### Extract to read
# Emofest 2009



## Sonnie

*Make plans now to attend 'Emofest 2009' at their main offices in lovely Franklin, TN, September 5th and 6th, 2009! *
There will be food, live music, equipment demos and more! The invitation is open to all customers and friends, and entertainment will be provided for children.


Saturday, Sept 5th, 12pm - 4pm - Meet and Greet. Meet fellow Emotiva 'family members' and staff. Refreshments will be served.

Sunday, Sept. 6th 12pm - 8pm - Equipment demos, live music, and a BBQ by 'Chef Dave', Emotiva owner and Country Club chef. They'll have a surprise or two in store, and attendees will be eligible for deep, absolutely CRAZY discounts on buying gear during the Fest. Don't miss out!


*To make a reservation, simply email: [email protected] *
List your name, number of attendees, and t-shirt sizes (all attendees will receive an EMOFEST t-shirt). There is no charge for the event.

Want to explore Nashville while you're there? Their offices are about 20 minutes from Nashville. Beth has compiled a short list of things to do and places to see in Nashville, as well as listing hotels they are offering special rates for Emofest attendees. HOTELS/NASHVILLE RECOMMENDATIONS


See you there!


----------



## brandonnash

You coming up for this sonnie? Might make the 45 minute trip over there if not, but if you are I'll make a great effort to make it. 

Getting on their website I never knew they were based out of Franklin.


----------



## Sonnie

I would really like to go, if I can get the wife to make the trip with me, but I am uncertain at this point. :huh:


----------



## brandonnash

Let me know if you do try to come. I'd like to meet you. I haven't checked my calendar, but I'm pretty sure I'll be there.


----------



## critofur

You do know that "emo" is a derogatory name that a person who is not nice might call someone? I don't know exactly, but I think it's like "cry baby" - referring to a person who is overly "*emo*tional".

So, when I saw the title of the thread I thought it was a pretty strange thread to see on a forum like this - I figured it must be sarcastic or "tongue in cheek". 

:dontknow:

GRR - it says "New Membership" even though I first signed up years ago! I hate that "Auto Delete" maintenance.


----------



## Sonnie

That is pretty good indeed... maybe Emotiva new this and their claim is that their products are sooo good that they make you want to just cry! :sad:


----------



## Ricci

Anything can be a derogatory term these days. I've never thought of emo as one. Sure I occasionally make fun of emo-core with my fellow musicians and emo kids are a minority subgroup that catches flak sometimes, but who doesn't. :innocent:

I might try to make it to this event but it would be Sunday only. Got prior engagements on Saturday.


----------



## dradius

The emo comments are funny. I have to admit, I was thinking something else too when I read the name of the thread.

I'm curious what the big discounts are going to be. Their speakers look pretty nice and I'm in the market for an upgrade.


----------



## Sonnie

I would love to go, but I am not doing too well convincing my wife of a road trip yet.

I would not mind grabbing one more XPA-1 monoblock, but I ain't sure where I would put it.


----------



## Mike P.

Nice problem to have!


----------



## Sonnie

My seems to be game to go now that she realizes it is Labor Day weekend and we have Monday off.

We are going to try to make the trip... but will not know with absolute certainty until probably Wednesday or Thursday.


----------



## Sonnie

Unfortunately... we are not going to be able to make it. Too much going on, including the fact we had invited family and friends over for the Alabama football game on Saturday night. :duh:


----------



## Sonnie

I just looked at over 100 pictures of the Emofest... looks like it was a grand success and I really hate we missed it. :sad:


----------

### The data
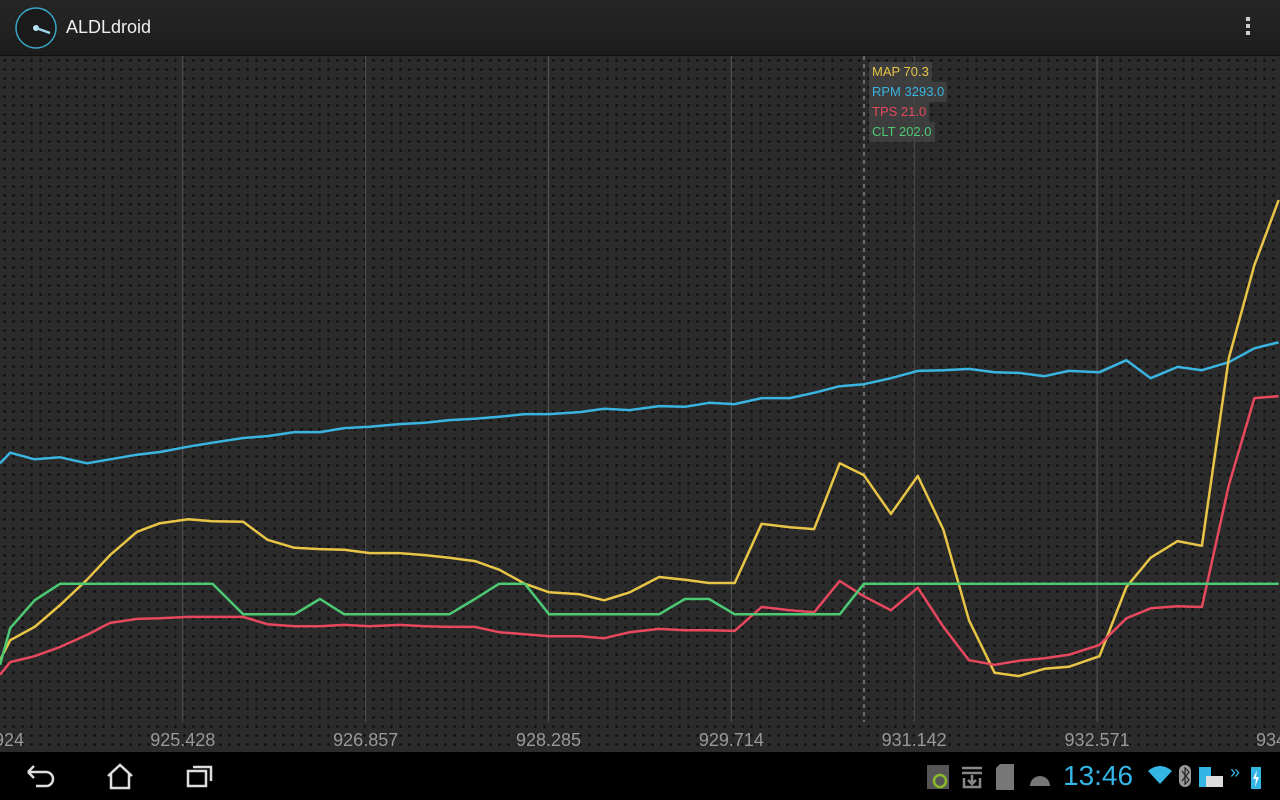 The height and width of the screenshot is (800, 1280). I want to click on x-tick-label: 928.285, so click(548, 740).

### Problem details
Answer these from the Emofest thread:
1. What hours are given for the Sunday, Sept. 6th program?
2. What will every attendee receive?
3. Why can Ricci attend only on Sunday?

### Task response
1. 12pm to 8pm.
2. An EMOFEST t-shirt.
3. Ricci has prior engagements on Saturday.